[[ Text shown open ]]
Data Delivers Advantage
Why Data Processing Matters
One of Mikhail Gorbachev’s key economic advisers visited the UK in the mid 1980s. He was on a mission to discover what the UK did well and what could be learnt by Moscow in order to improve its economic efficiency. After a few hours he turned to his host and said that in Moscow they employed some of their best planners on the tricky task of organising bread production, but no matter how many clever people they put into the team there were always long bread queues, “but in London you have none. Can you take me to meet your bread planning department?” This, maybe apocryphal story illustrates the importance of data processing in society.
Of course the UK did not have a bread planning department, and it was this that helped Gorbachev realise the days of the Soviet “hypernormalisation” were up, and they were never going to compete with the efficiency offered by the free market economies of the West. As Hayek pointed out in the 1940s, they could never process the data. A few years later the Berlin Wall collapsed and not long after the Soviet Union itself disappeared.
Data is the New Oil
How would this have played out if the Soviet Union had sufficient data storage and machine learning AI? Would they have been able to match the price mechanism in allocating resources to bread production of the capitalist world? I like to think not. But Jack Ma, the founder of Alibaba, disagrees. He said in 2017, big data will make the market smarter and make it possible to plan and predict market forces so as to allow us to finally achieve a planned economy . This is the reason why today’s geopolitics is being played-out around data and computing, in the same way the geopolitics of the 1970s was played-out around oil.
The companies that collect data and process it will have a growing strategic advantage and moat around them in future as the development of neural networks and machine learning AI becomes ubiquitous. Importantly data has much better investment properties than oil. First it is intangible, you can acquire it once and use it many times, and second, its value increases geometrically with scale.
Data Provides Moats
The big tech companies, Google, Facebook and Amazon have a vast data supremacy and have used it to establish wide protective moats around their businesses. They conceivably have more data about their customers than most governments have regarding their own citizens, and its value is increasing as they accumulate more of it and learn how to do more things with it to gain insight into customer preferences, and buying intentions. But in the next stage of their strategic development they will reach out further and understand how we feel, what our healthcare needs are and how we might look to improve ourselves through education and training. Healthcare and education remain the un-disrupted big sectors to go after.
[[ Text shown closed ]]
- [Problems and tasks]:
**1.** According to the article on data, what two properties give data better investment qualities than oil?
**2.** Decide whether each statement agrees with the article on data, and answer yes or no with the words of the article that decide it:
(a) Jack Ma held that big data could make a planned economy achievable.
(b) The UK had a bread planning department.
(c) The article calls healthcare and education big sectors that have not yet been disrupted.
**3.** Carry the article on data forward from its final sentence.
The records that follow have no connection to the article on data.
[[ Records supplied open ]]
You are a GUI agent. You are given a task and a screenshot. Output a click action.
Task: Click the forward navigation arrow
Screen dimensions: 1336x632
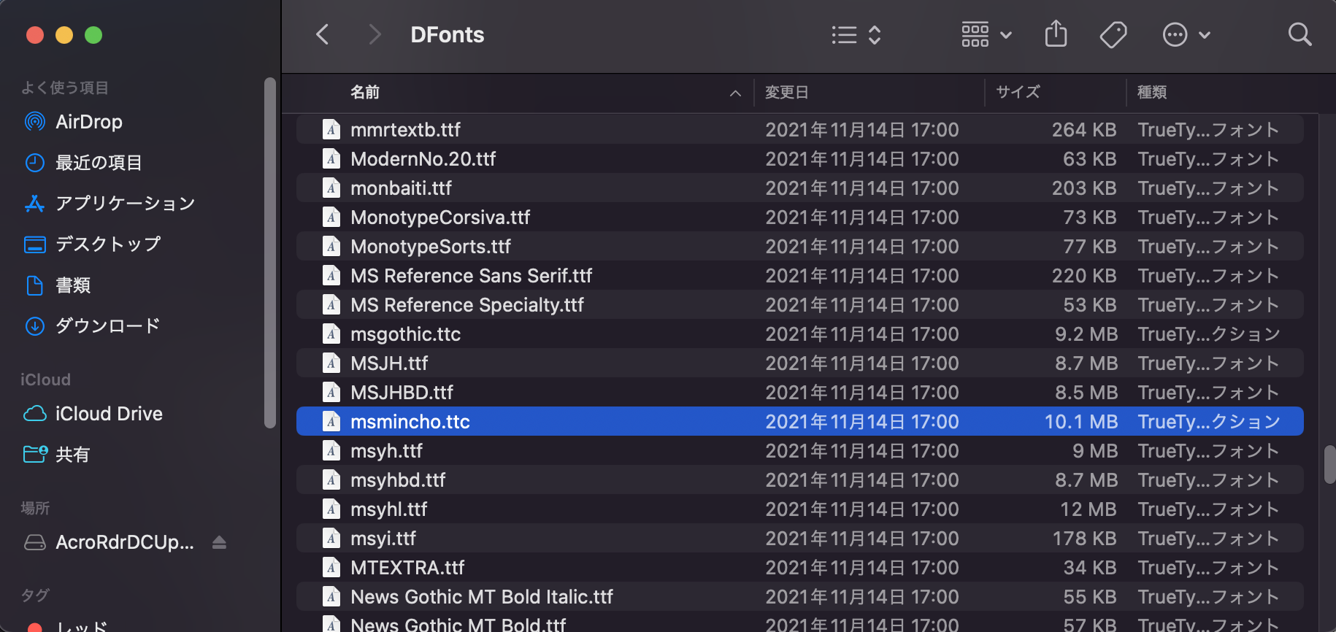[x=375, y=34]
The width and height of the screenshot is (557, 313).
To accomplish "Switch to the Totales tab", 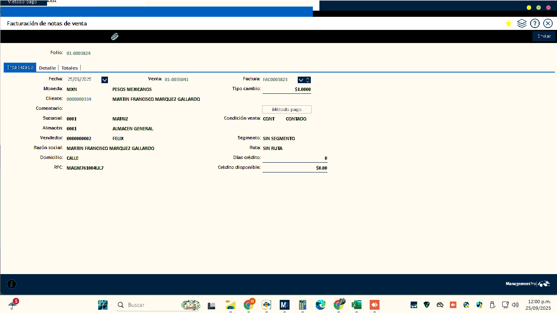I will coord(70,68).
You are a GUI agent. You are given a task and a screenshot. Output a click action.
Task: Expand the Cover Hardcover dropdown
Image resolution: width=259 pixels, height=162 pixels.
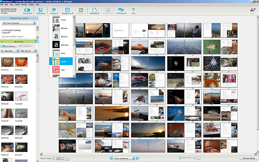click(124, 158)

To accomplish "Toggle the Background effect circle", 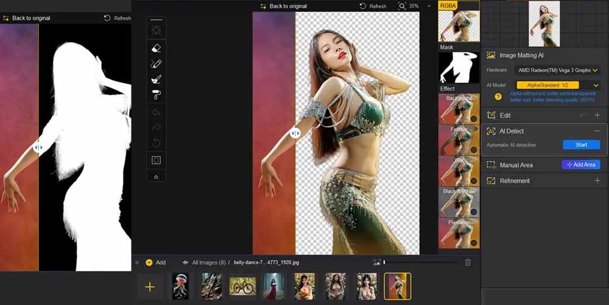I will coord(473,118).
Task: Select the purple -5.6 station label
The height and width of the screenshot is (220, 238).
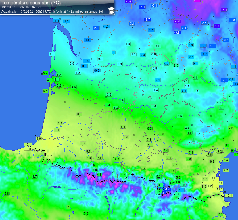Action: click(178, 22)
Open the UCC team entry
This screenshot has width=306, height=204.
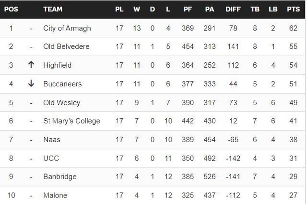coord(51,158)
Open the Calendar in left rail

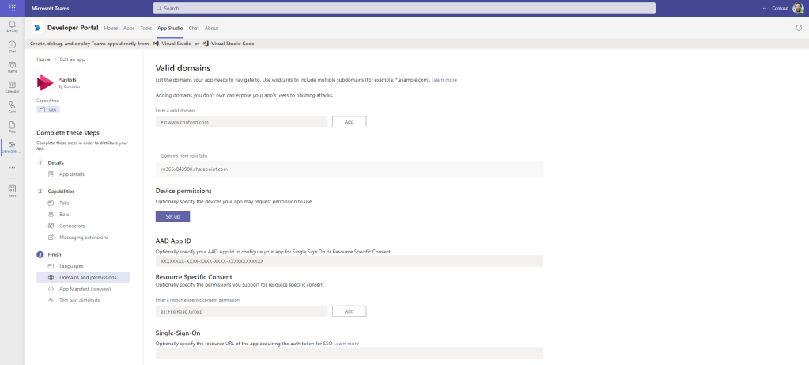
[[ Records supplied closed ]]
- [Answers to each task]:
**1.** Data is intangible, so it can be acquired once and used many times, and its value increases geometrically with scale.

**2.**
(a) Yes: "make it possible to plan and predict market forces so as to allow us to finally achieve a planned economy"
(b) No: "Of course the UK did not have a bread planning department"
(c) Yes: "Healthcare and education remain the un-disrupted big sectors to go after."

**3.**
The impact of COVID and consequential lock-down has been not only to enhance our use of data driven devices and internet enabled services, but also to bring the future forward from a financial perspective. Zero interest rates and existential threats to the more economically sensitive sectors of the economy mean that the moats of the established Big Tech companies have been widened and the power of the potential barbarians at their gate has been diminished if, not extinguished. We have entered the phase of data monopoly. The scarcity of its constituents and the strengthening of their moats makes their investment appeal overwhelmingly alluring. This is particularly so if you consider the unappetising appeal of bonds or cash deposits.
Data is Strategically Vital
Now consider the geopolitical aspect to the clamour for data supremacy. In other times those of us who are concerned with the economic and financial landscape might concern themselves with what is taking place in OPEC, or the efficiency of respective steel industries or agricultural sectors. These days it is whether TikTok and Huawei are safe to use, or should be banned, or to what extent Google, Facebook or Amazon should be allowed to infiltrate our economies. This is the reality of the main issue that will determined global supremacy over the coming generation: who has the best AI data processing capability and how it can be used to best effect.
I don’t know how this will play out, but I do know that the value of data and the ability to manipulate it effectively is likely to increase. Furthermore in an increasingly oligopolistic and autocratic world the ability of outsiders to gain entry to the Big tech club will become more difficult. Little wonder Tesla is the biggest car company in the World, Netflix is bigger than Disney the FANG stocks dominate the S&P 500. While value might have periods of out performance, the scale and data advantage of Big Tech will remain the dominant investment trend of the foreseeable future.